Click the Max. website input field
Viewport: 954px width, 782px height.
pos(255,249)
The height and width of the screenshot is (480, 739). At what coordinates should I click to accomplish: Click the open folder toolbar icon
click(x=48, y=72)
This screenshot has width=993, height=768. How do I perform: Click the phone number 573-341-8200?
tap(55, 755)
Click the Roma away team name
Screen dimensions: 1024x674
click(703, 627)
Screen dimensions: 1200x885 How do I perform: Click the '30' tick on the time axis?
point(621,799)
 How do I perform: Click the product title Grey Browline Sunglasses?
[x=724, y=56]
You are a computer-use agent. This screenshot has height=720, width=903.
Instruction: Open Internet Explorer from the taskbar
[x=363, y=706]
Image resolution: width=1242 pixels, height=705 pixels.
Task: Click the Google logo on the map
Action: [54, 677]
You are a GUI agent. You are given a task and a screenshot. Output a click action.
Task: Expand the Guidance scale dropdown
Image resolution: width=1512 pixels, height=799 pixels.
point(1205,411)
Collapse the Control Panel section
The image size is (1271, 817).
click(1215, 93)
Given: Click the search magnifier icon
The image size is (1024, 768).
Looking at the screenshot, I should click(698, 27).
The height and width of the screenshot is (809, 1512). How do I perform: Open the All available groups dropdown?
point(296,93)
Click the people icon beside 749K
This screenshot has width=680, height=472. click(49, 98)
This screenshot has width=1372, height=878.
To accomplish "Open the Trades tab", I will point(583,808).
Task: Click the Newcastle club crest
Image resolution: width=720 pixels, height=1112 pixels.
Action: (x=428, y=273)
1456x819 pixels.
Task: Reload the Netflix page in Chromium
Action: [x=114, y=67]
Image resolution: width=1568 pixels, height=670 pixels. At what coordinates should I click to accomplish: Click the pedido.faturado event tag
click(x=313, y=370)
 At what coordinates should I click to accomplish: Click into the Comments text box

AIM — Copy the material above word for word, keeping every line in its original order.

RESULT BELOW —
Click the Max. website input field
Viewport: 954px width, 782px height.
pos(255,249)
The height and width of the screenshot is (480, 739). At what coordinates should I click to accomplish: Click the open folder toolbar icon
click(x=48, y=72)
This screenshot has width=993, height=768. How do I perform: Click the phone number 573-341-8200?
tap(55, 755)
Click the Roma away team name
Screen dimensions: 1024x674
click(703, 627)
Screen dimensions: 1200x885 How do I perform: Click the '30' tick on the time axis?
point(621,799)
 How do I perform: Click the product title Grey Browline Sunglasses?
[x=724, y=56]
You are a computer-use agent. This screenshot has height=720, width=903.
Instruction: Open Internet Explorer from the taskbar
[x=363, y=706]
Image resolution: width=1242 pixels, height=705 pixels.
Task: Click the Google logo on the map
Action: [54, 677]
You are a GUI agent. You are given a task and a screenshot. Output a click action.
Task: Expand the Guidance scale dropdown
Image resolution: width=1512 pixels, height=799 pixels.
point(1205,411)
Collapse the Control Panel section
The image size is (1271, 817).
click(1215, 93)
Given: Click the search magnifier icon
The image size is (1024, 768).
Looking at the screenshot, I should click(698, 27).
The height and width of the screenshot is (809, 1512). How do I perform: Open the All available groups dropdown?
point(296,93)
Click the people icon beside 749K
This screenshot has width=680, height=472. click(49, 98)
This screenshot has width=1372, height=878.
To accomplish "Open the Trades tab", I will point(583,808).
Task: Click the Newcastle club crest
Image resolution: width=720 pixels, height=1112 pixels.
Action: (x=428, y=273)
1456x819 pixels.
Task: Reload the Netflix page in Chromium
Action: [x=114, y=67]
Image resolution: width=1568 pixels, height=670 pixels. At what coordinates should I click to accomplish: Click the pedido.faturado event tag
click(x=313, y=370)
 At what coordinates should I click to accomplish: Click into the Comments text box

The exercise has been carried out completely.